The Sunni Arabs are aware of the stakes. Some question whether they could live under a Shiite-dominated government and the form of Islamic rule they fear it would bring. They are faced with what might be a life-and-death choice: sit out their chance to share power in Iraq’s new government or plunge into democracy despite the threats.
For Sunni voters, the choice means whether to risk bombs and possible retaliation if they go to the polls Jan. 30. For their leaders, such as Jubouri and Asi, the choice is whether to risk meeting the same fate as the scores of candidates who have been killed for choosing to participate in the elections.
How much more graphically can you state what’s going on?
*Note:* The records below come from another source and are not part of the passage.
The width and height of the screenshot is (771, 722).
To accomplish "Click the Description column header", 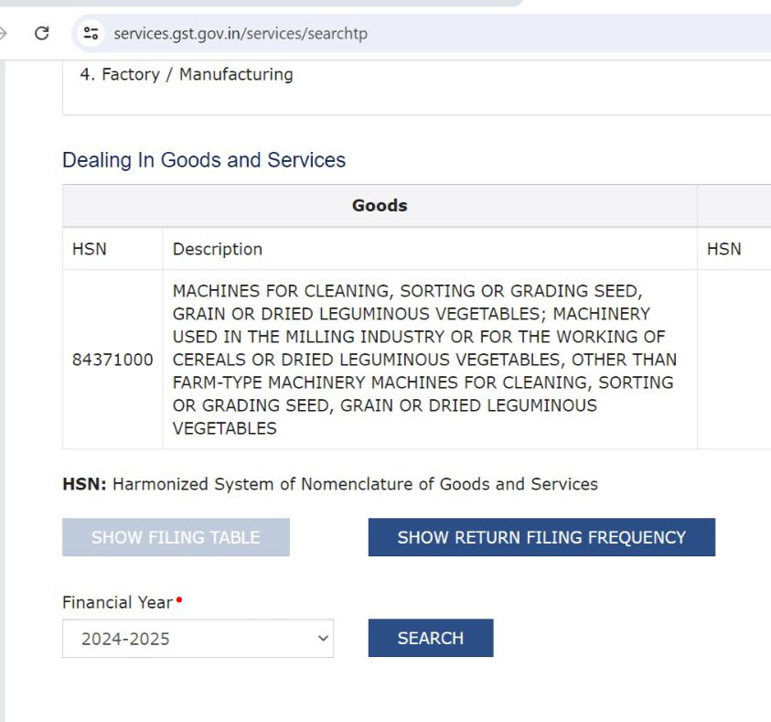I will [x=218, y=249].
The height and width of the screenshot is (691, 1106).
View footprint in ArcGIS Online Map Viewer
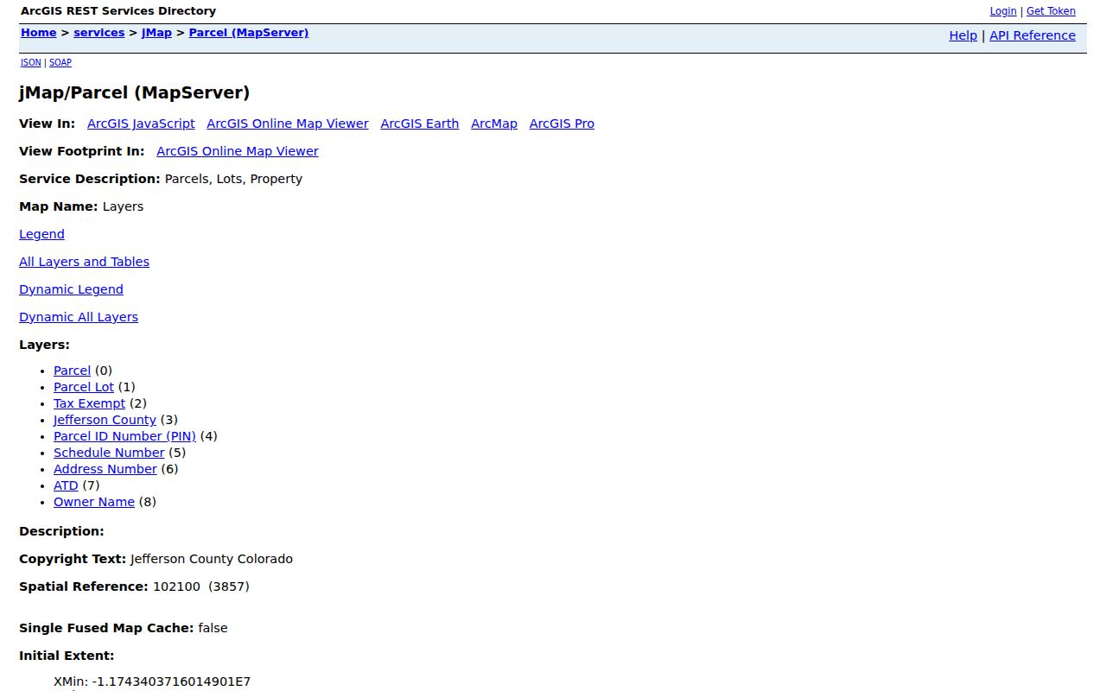coord(238,151)
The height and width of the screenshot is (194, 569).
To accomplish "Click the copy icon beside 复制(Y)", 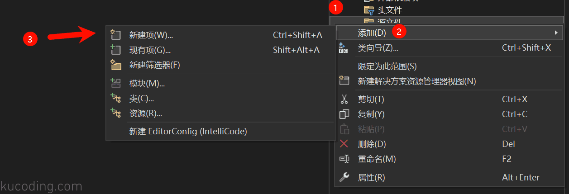I will tap(344, 114).
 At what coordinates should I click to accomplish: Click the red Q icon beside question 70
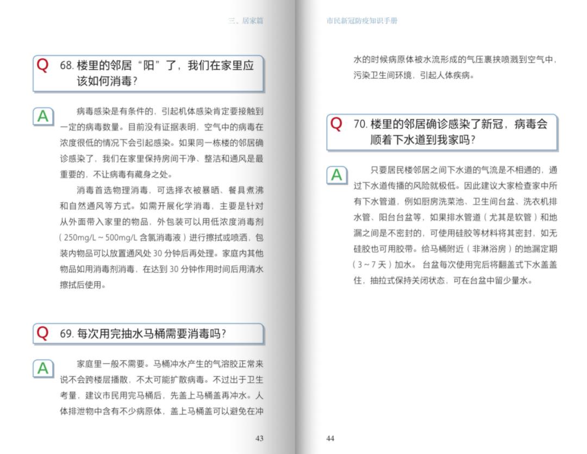(x=336, y=124)
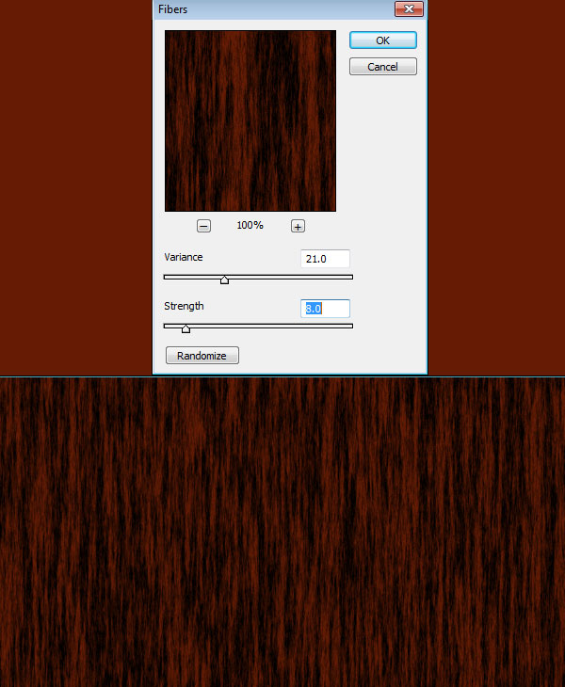
Task: Click the Variance slider track's far right end
Action: [350, 277]
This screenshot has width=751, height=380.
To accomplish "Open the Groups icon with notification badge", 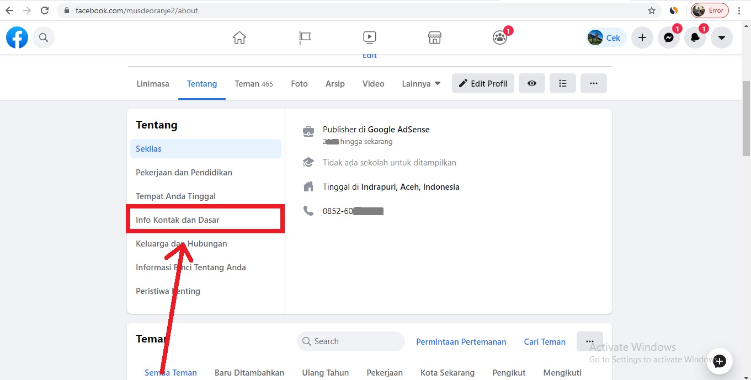I will coord(500,37).

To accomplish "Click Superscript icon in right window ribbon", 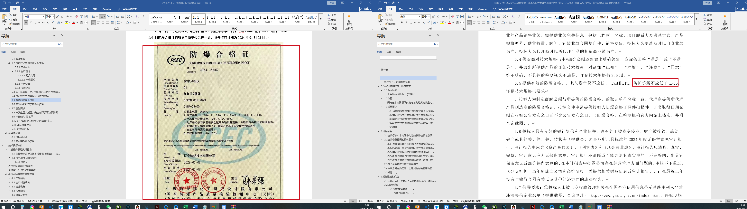I will (x=428, y=23).
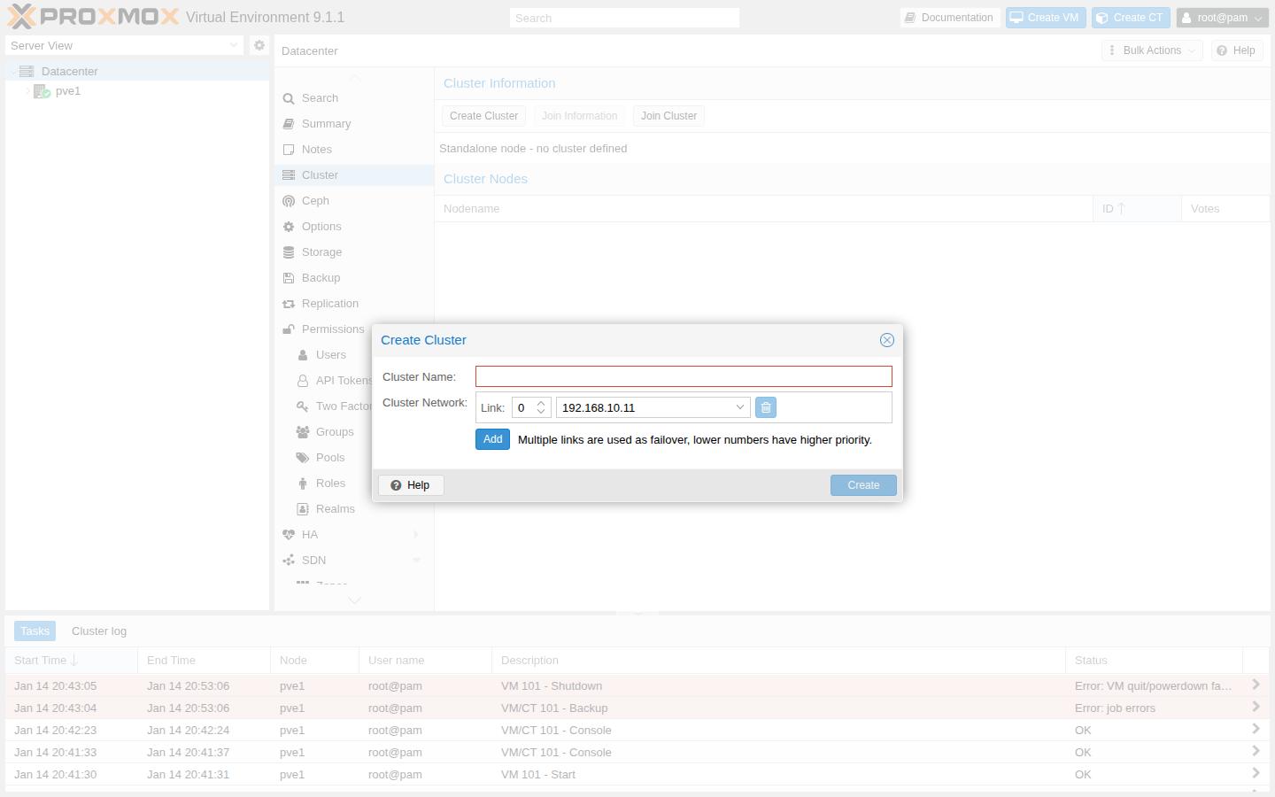The image size is (1275, 797).
Task: Expand the pve1 node in the tree
Action: [x=27, y=90]
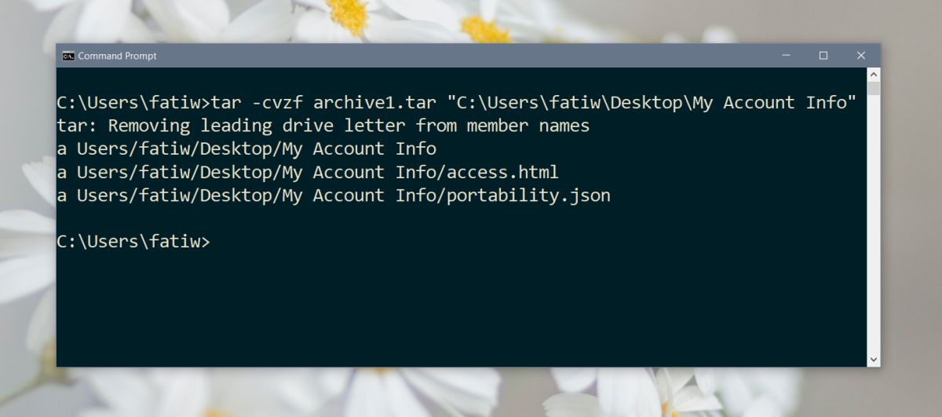The width and height of the screenshot is (942, 417).
Task: Click the empty scrollbar track below thumb
Action: click(x=874, y=224)
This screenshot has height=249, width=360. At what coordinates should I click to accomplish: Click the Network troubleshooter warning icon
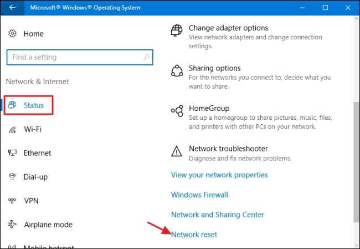point(177,151)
The sad part is that when these elections are over we’ll be hit with two very loud voices on this. One side will say "See? These elections weren’t legitimate and were flawed" even if a lot went right and there wasn’t any widespread indication of irregularities and some people stayed away from the polls in fear. The other will say "See? It’s as good as any election in any democracy" and will not admit to any flaws or downplay possible turnout problems.
THE BOTTOM LINE: In the end, this first free election after Sadaam’s fall may not be perfect. But clearly voters and candidates are going through it with guns literally held to their heads — and that says something about the desire in Iraq to give democracy a chance.